Data to process:
========================================================================

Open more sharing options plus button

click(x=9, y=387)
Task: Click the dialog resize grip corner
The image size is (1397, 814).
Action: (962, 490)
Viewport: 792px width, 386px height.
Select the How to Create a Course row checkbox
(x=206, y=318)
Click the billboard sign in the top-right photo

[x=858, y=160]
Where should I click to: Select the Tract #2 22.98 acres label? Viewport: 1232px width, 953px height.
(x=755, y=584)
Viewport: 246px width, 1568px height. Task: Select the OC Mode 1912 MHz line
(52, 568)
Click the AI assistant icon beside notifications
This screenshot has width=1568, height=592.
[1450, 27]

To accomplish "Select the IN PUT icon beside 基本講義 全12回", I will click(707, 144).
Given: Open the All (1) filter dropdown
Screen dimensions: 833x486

========================================================================

The data above should be duplicated exactly and completely.

Open more sharing options plus button

click(x=9, y=387)
Task: Click the dialog resize grip corner
The image size is (1397, 814).
Action: (962, 490)
Viewport: 792px width, 386px height.
Select the How to Create a Course row checkbox
(x=206, y=318)
Click the billboard sign in the top-right photo

[x=858, y=160]
Where should I click to: Select the Tract #2 22.98 acres label? Viewport: 1232px width, 953px height.
(x=755, y=584)
Viewport: 246px width, 1568px height. Task: Select the OC Mode 1912 MHz line
(52, 568)
Click the AI assistant icon beside notifications
This screenshot has width=1568, height=592.
[1450, 27]

To accomplish "Select the IN PUT icon beside 基本講義 全12回", I will click(707, 144).
Given: Open the All (1) filter dropdown
Screen dimensions: 833x486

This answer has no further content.